[Aim of the exercise]
Each line below should be repeated exactly as written, with no pictures carried over.

-=-=-=-=-

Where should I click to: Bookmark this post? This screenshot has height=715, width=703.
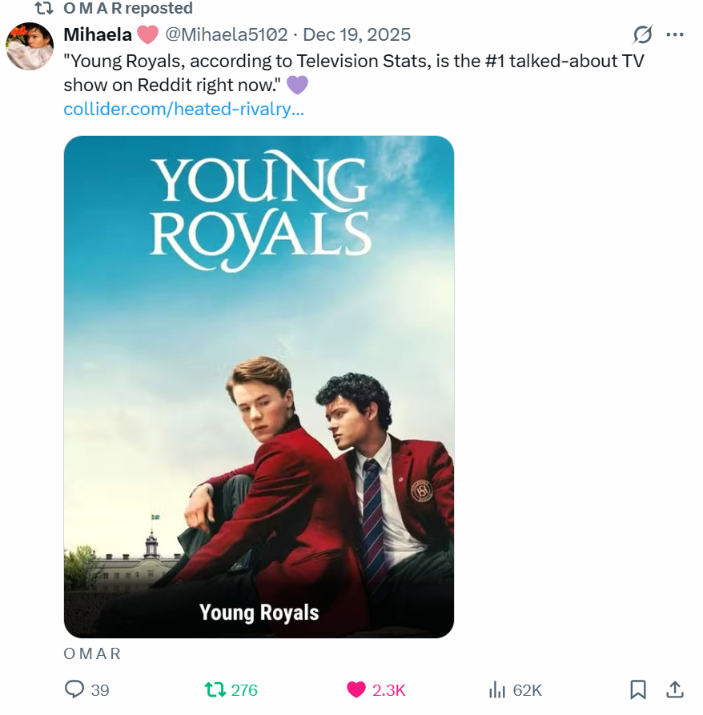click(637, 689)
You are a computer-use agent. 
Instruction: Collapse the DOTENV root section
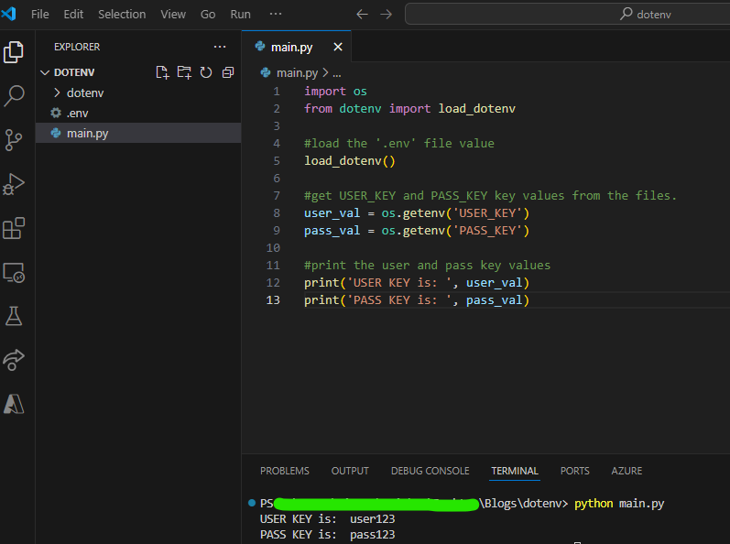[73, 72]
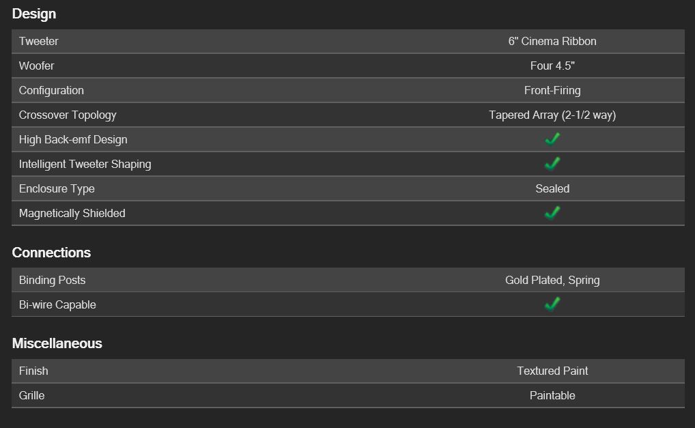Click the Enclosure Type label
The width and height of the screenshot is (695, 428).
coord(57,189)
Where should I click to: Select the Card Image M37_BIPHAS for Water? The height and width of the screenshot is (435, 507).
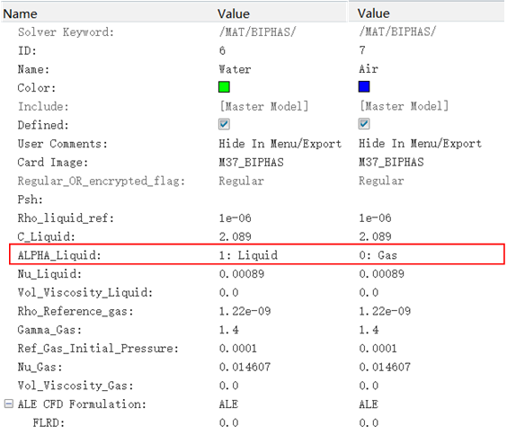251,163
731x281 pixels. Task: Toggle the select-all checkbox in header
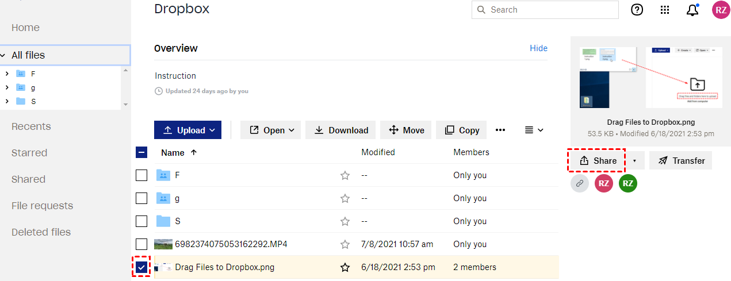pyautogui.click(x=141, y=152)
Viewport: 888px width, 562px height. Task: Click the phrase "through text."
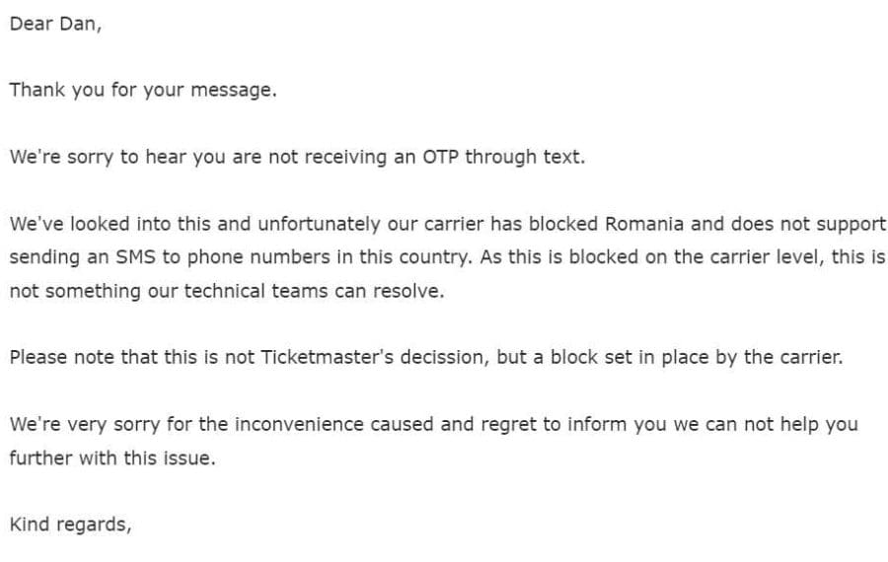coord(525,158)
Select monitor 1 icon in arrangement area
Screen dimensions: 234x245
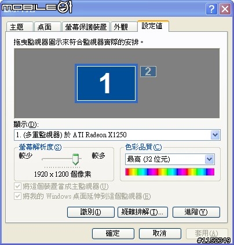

-=-=-=-=-

[Result for this exercise]
Where should I click to: Bookmark this post? This screenshot has height=715, width=703.
click(637, 689)
You are a computer-use agent. 
Instruction: Collapse the DOTENV root section
[73, 72]
Click the Enclosure Type label
The width and height of the screenshot is (695, 428).
coord(57,189)
Where should I click to: Select the Card Image M37_BIPHAS for Water? The height and width of the screenshot is (435, 507).
251,163
731x281 pixels. Task: Toggle the select-all checkbox in header
pyautogui.click(x=141, y=152)
Viewport: 888px width, 562px height. Task: Click the phrase "through text."
coord(525,158)
Select monitor 1 icon in arrangement area
Screen dimensions: 234x245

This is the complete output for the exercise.